| TASK BRIEF |
The answer must consist solely of the lines from the line with "Where should I" to the end of the data below, transcribed exactly and with no pictures.
++++ SOURCE MATERIAL ++++
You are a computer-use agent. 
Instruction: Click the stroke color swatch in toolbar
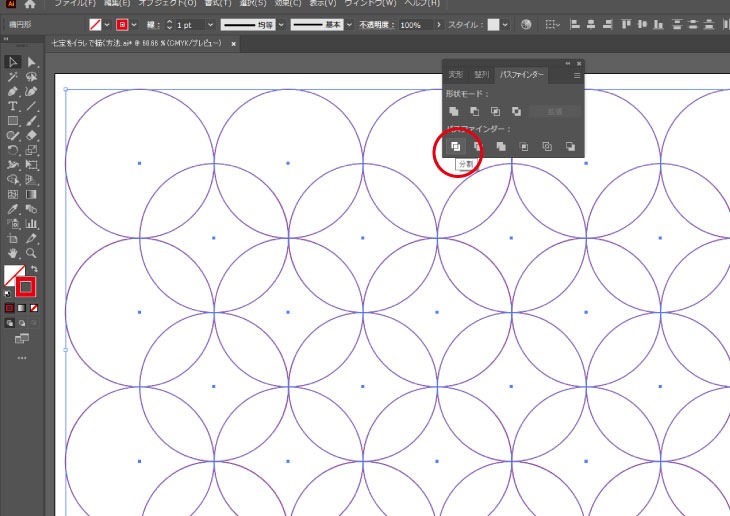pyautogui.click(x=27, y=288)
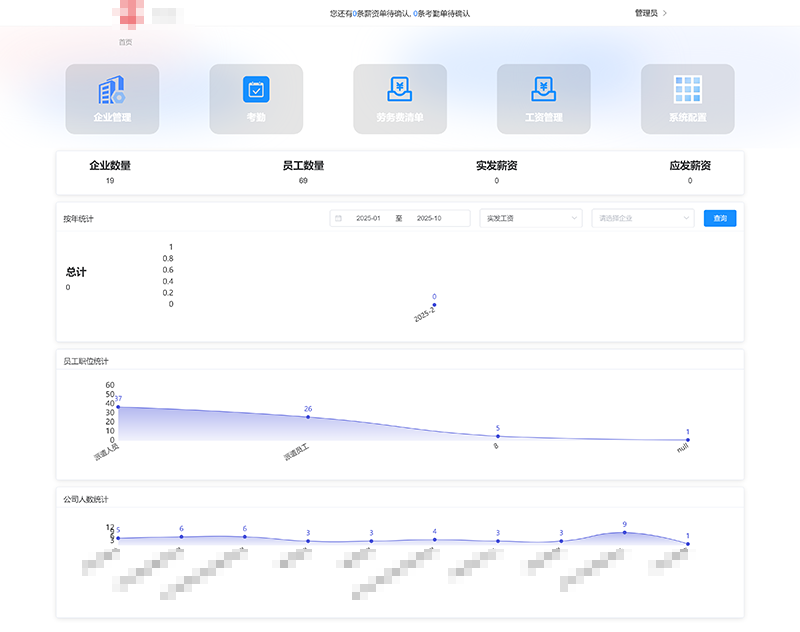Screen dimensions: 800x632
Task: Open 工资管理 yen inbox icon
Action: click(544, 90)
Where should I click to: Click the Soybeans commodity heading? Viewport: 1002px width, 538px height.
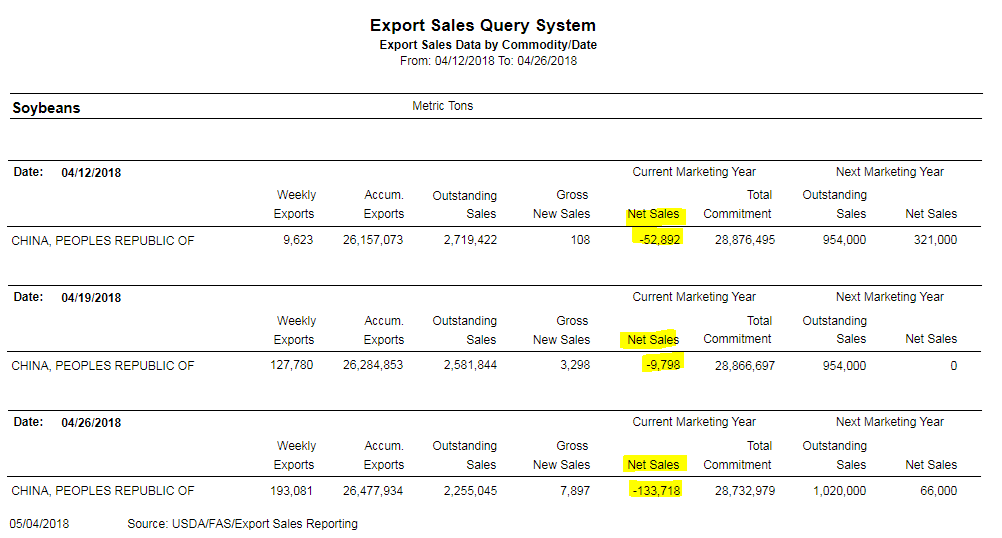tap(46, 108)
++++
| ANSWER BELOW |
Where should I click to: Click the Soybeans commodity heading? Viewport: 1002px width, 538px height.
tap(46, 108)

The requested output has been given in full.